Я затаила дыхание и уставилась на сестру своими большими круглыми глазами в нетерпении, а она лишь потупила голову, и с каждой секундой её молчание начинало раздражать меня всё сильнее. Наконец она медленно, с неохотой, стала говорить:

– Сегодня на уроке истории я отпросилась в уборную. Я шла к зеркалу, что висело над раковиной, и мои каблучки звонко постукивали по кафельному полу. Я остановилась у раковины, и в туалете воцарилось абсолютное безмолвие, слегка пугающее и раскрепощающее одновременно. Я взглянула на своё отражение и пробормотала: «Уши, и сколько вы будете расти…»

– Тебе не нравятся твои уши? – перебила я сестру. – Тебе они кажутся слишком большими?

Кивнув дважды, она продолжила:

– Я, представляешь, стала называть имена тех девочек, чьи уши кажутся мне идеальными. «И почему у Симоновой такие аккуратные маленькие ушки, а у меня, как у обезьянки? И чем Камышева заслужила свои красивые, по крайней мере, не бросающиеся в глаза, уши? Но что я?! Разве такой должна быть настоящая леди? Уверена, что все при виде меня думают лишь о моих страшных ушах, и наверняка жалеют меня». И вдруг я слышу шорох…

– О боже! – снова прервала я рассказ сестры. – Неужели в туалете ты была не одна в эту минуту?

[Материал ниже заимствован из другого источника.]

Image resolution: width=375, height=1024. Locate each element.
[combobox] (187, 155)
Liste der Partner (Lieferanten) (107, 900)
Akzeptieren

– Да, – отрезала Наташа и сильно побледнела. – Из кабинки вышла Маша Герасимова, девочка из параллельного класса. Прежде чем уйти, она с минуту стояла неподвижно, словно статуя, и прищурено глядела на меня. Я была дико напугана, руки мои начали трястись, как у старушки, ноги стали подкашиваться, лицо покраснело, как перезрелый помидор. Она покинула туалет, а я села на корточки и заплакала.

– Бедная, – прошептала я, погладив сестру по голове.

– Ты же понимаешь, что теперь Герасимова расскажет об этом всем, в том числе Симоновой и Камышевой. И обе одноклассницы будут думать, что я им завидую, и радоваться этому. А все остальные будут смеяться надо мной, показывать пальцами на мои большие уши.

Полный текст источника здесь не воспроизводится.